All these dynamics lead us to view the global economy with healthy caution and opportunism. On the one hand, given mature demographics in the developed world, we do not expect robust economic growth to buoy all industries. Competition will be tough and technological disruption will cause complacent companies, even seeming giants, to suffer market share losses or financial distress. On the other hand, as supply chain constraints eventually ease and disinflationary pressures from technology-driven productivity enhancements and mature demographics take hold again, inflation should subside. This explains sub-2% interest rates for government bonds in the US and many other developed countries today. Such low long-term interest rates provide support for equity valuations in general terms.
Your Portfolio
In regards to your portfolios, our positive bias towards equities remains. That said, it is imperative that we be careful to identify and invest in those companies that are positioned to grow profitably and sustainably in the coming years and whose stock prices remain well below their intrinsic worth. In recent years, we have done very well owning leading semiconductor stocks such as Applied Materials, Advanced Micro Devices and Nvidia. All of these companies continue to benefit from their powerful performance-based competitive strengths and also from structural industry growth drivers such as automation, artificial intelligence, big data and gaming. We have also done well with our investments in luxury and premium consumer brands and continue to see opportunities for outsized returns in our selections. The key to success in this space is to identify companies with proven success and recognition for technical excellence and quality craftsmanship, combined with leadership and talent that is innovative, modern in mindset, and operationally and technologically strong. For such companies, the opportunities to grow profitably are seemingly boundless. Apart from these sectors, we have investment positions in a variety of industries, all of which present growth opportunities in our modern world. These companies have all carved out leadership positions that are nearly impossible to replicate, and yet remain relentless in their pursuit of vectors for profitable expansion.

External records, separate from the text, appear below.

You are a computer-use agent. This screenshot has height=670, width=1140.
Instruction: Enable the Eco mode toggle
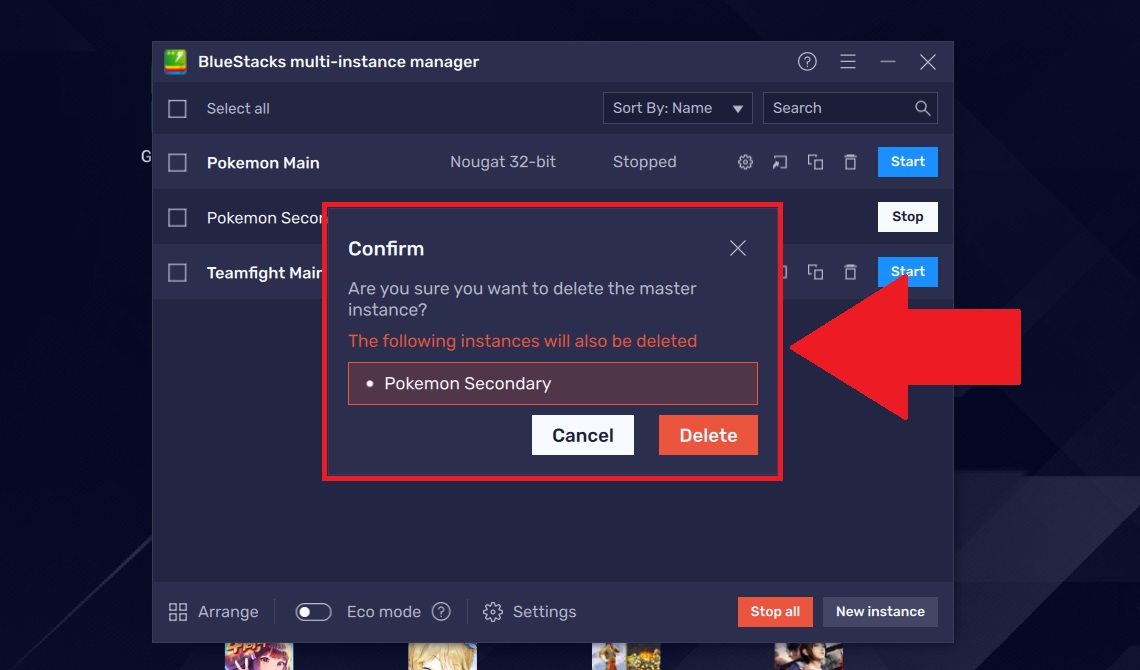[313, 611]
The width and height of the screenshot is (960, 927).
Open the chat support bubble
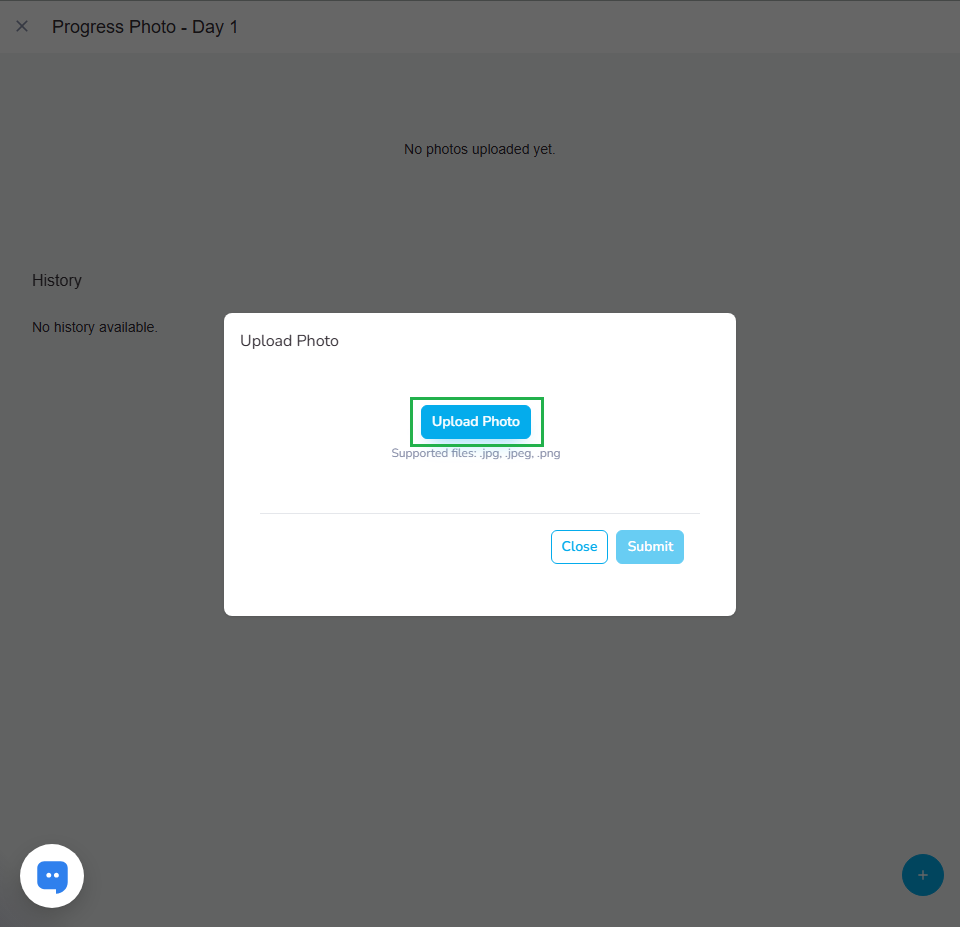point(52,876)
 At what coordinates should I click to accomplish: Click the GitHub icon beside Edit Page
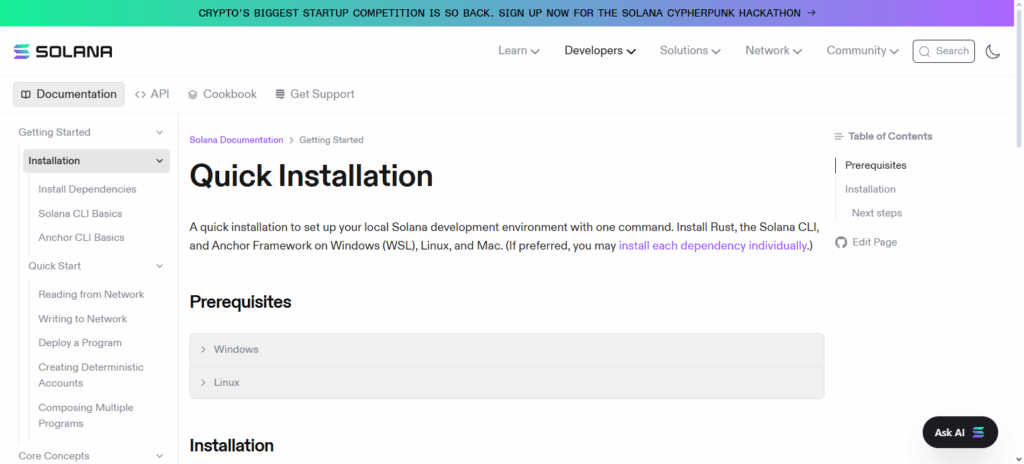[841, 242]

2022 has just begun and we are excited yet vigilant. Volatility is inevitable and the unexpected can occur. As we have in the past, we will continue to assess our positions and update our views as market dynamics shift and evolve. We remain confident that we can and will continue to do well for you over the long run.
Team Update
On a separate note, we would like to introduce the newest member of our team, Helen Sun. Helen joined us in May, 2021, upon graduation from the University of Toronto's Rotman School of Management. She assists Bonnie and our team in client communications and various administrative functions. We are delighted to have Helen join us and as a team, we continue to embrace high standards, camaraderie and a growth mindset.
In Closing
We would like to close by wishing you and your loved ones the very best for 2022. Should you have any questions or requests for us, please do not hesitate to reach out.